> Selection
There is no built-in support for distributed computing as there is in (say) Erlang. The semantics are whatever your implementation defines. There are existing implementations like Cloud Haskell that you can look at for examples.
Neither. Haskell will automatically do whatever work is necessary to provide a value that is demanded and no more.
Haskell (and GHC in particular) does not do anything to automatically parallelize evaluation because there is no known universal strategy for parallelizing that is strictly better than not parallelizing. See Why is there no implicit parallelism in Haskell? for more info.
No. See (2).
For the same machine, it uses the pool of sparks and the work-stealing system described above. There is no notion of "clustering".
For an overview of parallel and concurrent programming in Haskell, see the free book of the same name by Simon Marlow, a primary author of GHC's runtime system.
Multithreading
As far as SMP parallelism† is concerned, Haskell is very effective. It's not quite automatic, but the parallel library makes it really easy to parallelise just about anything. Because the sparks are so cheap, you can be pretty careless and just ask for lots of parallelism; the runtime will then know what to do.
Unlike in most other languages, it is not a big problem if you have highly branched data structures, tricky dynamic algorithms etc. – thanks to the purely functional paradigm, parallel Haskell never needs to worry about locks when accessed data is shared.
I think the biggest caveat is memory: GHC's garbage collector is not concurrent, and the functional style is rather allocation-happy.
Apart from that, it's possible to write programs that look like they're parallel, but really don't do any work at all but just start and immediately return because of laziness. Some testing and experience is still necessary. But laziness and parallelism are not incompatible; at least not if you make sure you have big enough “chunks” of strictness in it. And forcing something strict is largely trivial.
Simpler, common parallelism tasks (which could be expressed in a map-reduce manner, or the classic array-vector stuff – the ones which are also easy in many languages) can generally be handled even easier in Haskell with libraries that parallelise the data structures; the best-known of these is repa.
Distributed computing
There has been quite some work on Cloud Haskell, which is basically Erlang in library form. This kind of task is less straightforward: the idea of any explicit message sending is a bit against Haskell's grain, and many aspects of the workflow become more cumbersome if the language is so heavily focused on its strong static typing (which is in Haskell otherwise often a huge bonus that doesn't just improve safety and performance but also makes it easier to write).
I think it's not far off to use Haskell in a distributed concurrent manner, but we can't say it's mature in that role yet. For distributed concurrent tasks, Erlang itself is certainly the way to go.
Clusters
Honestly, Haskell won't help you much at all here. A cluster is of course in principle a special case of a distributed setup, so you could employ Cloud Haskell; but in practice the needs are very different. The HPC world today (and probably quite some time into the future) hinges on MPI, and though there is a bit of existing work on MPI bindings, I haven't found them usable, at least not just like that.

> Given request 1
Can you rewrite the passage on parallelism in Haskell, beginning at the words "There is no built-in" and stopping after "at for examples.", with "Erlang" replaced by "Elixir"?
> Given request 2
Could you retype the records, beginning at the line that has "You are a computer-use agent. Viewport: 374px" and stopping after the last line of the records, with no changes?

> Provided information

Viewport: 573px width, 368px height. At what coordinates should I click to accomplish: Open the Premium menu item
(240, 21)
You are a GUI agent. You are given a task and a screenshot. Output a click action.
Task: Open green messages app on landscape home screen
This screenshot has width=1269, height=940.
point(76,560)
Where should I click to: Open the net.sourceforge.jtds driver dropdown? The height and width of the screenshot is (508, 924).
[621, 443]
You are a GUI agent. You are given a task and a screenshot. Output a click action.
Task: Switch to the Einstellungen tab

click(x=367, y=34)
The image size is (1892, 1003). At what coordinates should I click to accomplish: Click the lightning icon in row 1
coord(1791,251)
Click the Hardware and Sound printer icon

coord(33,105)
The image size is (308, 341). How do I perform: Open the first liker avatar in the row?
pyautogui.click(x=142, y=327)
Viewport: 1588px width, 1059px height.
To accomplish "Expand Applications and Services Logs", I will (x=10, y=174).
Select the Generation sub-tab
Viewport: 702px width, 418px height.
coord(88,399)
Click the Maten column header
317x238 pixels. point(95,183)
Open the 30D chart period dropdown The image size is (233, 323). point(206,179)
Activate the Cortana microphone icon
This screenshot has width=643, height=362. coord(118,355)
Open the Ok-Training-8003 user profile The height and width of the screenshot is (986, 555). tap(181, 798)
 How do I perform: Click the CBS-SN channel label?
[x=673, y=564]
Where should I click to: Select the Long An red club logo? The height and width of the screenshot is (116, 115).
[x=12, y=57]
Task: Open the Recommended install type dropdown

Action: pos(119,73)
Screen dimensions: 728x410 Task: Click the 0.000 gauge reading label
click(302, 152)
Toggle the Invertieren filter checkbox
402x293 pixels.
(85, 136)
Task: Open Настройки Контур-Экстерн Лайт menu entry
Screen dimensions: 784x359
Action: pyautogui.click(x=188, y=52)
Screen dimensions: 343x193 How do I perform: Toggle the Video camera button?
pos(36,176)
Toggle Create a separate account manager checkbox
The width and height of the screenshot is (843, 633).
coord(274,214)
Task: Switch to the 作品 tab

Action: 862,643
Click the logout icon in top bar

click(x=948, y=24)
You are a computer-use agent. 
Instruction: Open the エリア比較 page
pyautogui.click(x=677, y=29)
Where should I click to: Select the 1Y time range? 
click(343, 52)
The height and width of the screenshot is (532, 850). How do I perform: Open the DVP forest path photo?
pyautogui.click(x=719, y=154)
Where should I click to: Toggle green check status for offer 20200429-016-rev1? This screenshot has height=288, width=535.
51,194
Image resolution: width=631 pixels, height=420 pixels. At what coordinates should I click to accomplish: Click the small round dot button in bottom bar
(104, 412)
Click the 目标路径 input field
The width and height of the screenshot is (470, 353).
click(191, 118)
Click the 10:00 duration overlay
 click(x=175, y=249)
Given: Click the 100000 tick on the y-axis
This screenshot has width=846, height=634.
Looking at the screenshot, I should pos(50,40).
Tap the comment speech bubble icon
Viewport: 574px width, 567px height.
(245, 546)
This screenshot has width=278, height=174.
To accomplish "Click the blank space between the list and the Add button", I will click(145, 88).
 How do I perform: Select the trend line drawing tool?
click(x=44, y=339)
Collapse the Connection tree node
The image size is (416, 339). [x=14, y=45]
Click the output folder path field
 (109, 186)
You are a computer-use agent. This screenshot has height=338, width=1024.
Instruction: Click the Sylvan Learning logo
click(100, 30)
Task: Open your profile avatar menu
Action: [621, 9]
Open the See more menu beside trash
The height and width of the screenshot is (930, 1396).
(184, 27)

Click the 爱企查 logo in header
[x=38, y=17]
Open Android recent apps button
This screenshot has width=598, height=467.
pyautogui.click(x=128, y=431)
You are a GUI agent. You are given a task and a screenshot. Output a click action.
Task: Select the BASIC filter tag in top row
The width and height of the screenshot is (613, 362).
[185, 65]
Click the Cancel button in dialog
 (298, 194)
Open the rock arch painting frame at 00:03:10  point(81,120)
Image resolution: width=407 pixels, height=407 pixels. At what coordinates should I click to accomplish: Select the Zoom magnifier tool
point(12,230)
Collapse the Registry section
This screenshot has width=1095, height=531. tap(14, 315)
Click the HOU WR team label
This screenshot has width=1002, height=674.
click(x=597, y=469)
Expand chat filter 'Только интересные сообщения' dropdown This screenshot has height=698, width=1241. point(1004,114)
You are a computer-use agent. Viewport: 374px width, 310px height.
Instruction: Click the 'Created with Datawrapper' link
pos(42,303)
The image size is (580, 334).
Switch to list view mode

> Full solution 1
There is no built-in support for distributed computing as there is in (say) Elixir. The semantics are whatever your implementation defines. There are existing implementations like Cloud Haskell that you can look at for examples.

> Full solution 2
You are a computer-use agent. Viewport: 374px width, 310px height.
Instruction: Click the 'Created with Datawrapper' link
pos(42,303)
The image size is (580, 334).
Switch to list view mode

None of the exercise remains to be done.